What the task requires:
A line qualifies if it holds the string "gmail". Copy every qualifying line from the records.

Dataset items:
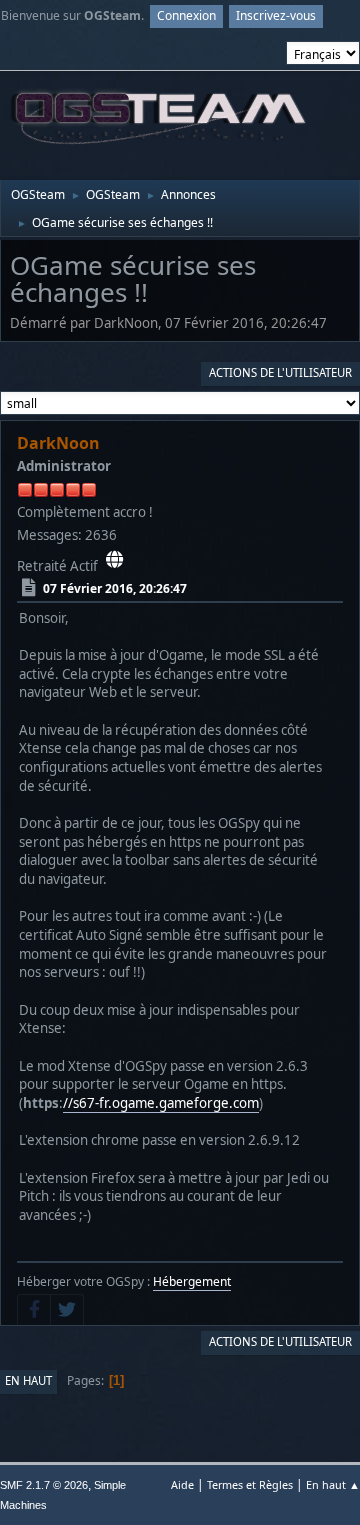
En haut (28, 1380)
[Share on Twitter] (67, 1310)
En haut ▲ (333, 1484)
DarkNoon (58, 443)
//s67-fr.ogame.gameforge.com (161, 1103)
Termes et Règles (250, 1484)
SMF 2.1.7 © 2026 (44, 1485)
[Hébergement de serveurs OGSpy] (114, 560)
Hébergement (192, 1281)
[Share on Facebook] (34, 1310)
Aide (182, 1484)
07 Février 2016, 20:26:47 (115, 588)
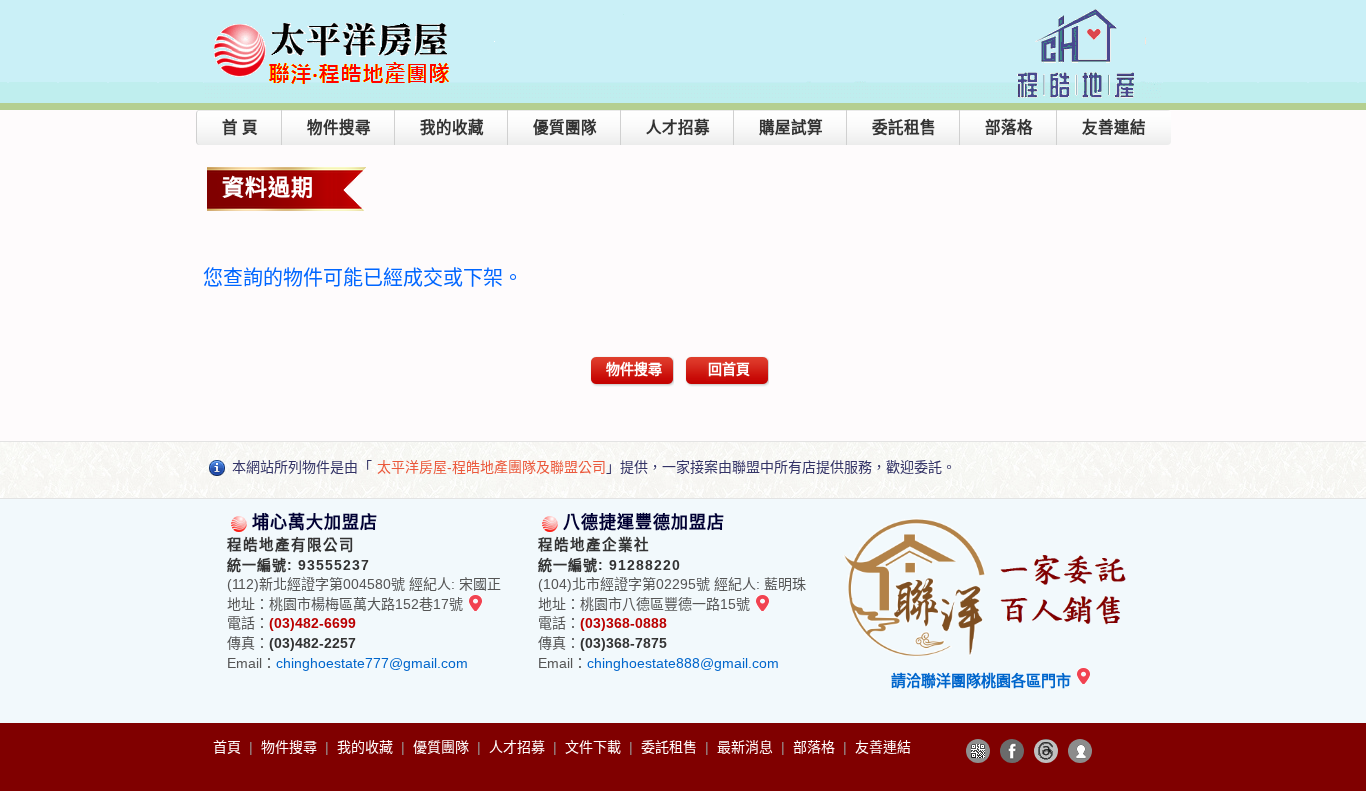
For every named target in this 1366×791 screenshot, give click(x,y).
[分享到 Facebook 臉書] (1012, 751)
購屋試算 (791, 127)
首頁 (229, 747)
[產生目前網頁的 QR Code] (978, 751)
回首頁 (729, 369)
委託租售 (904, 127)
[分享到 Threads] (1046, 751)
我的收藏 (452, 127)
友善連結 (1114, 127)
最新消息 (747, 747)
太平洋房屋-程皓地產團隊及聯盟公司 (491, 467)
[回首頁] (334, 23)
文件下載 (595, 747)
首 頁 (240, 127)
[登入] (1080, 751)
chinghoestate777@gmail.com (372, 663)
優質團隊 (565, 127)
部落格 (1009, 127)
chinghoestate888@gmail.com (683, 663)
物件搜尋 (339, 127)
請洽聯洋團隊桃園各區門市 (983, 680)
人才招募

Expected answer:
chinghoestate777@gmail.com (372, 663)
chinghoestate888@gmail.com (683, 663)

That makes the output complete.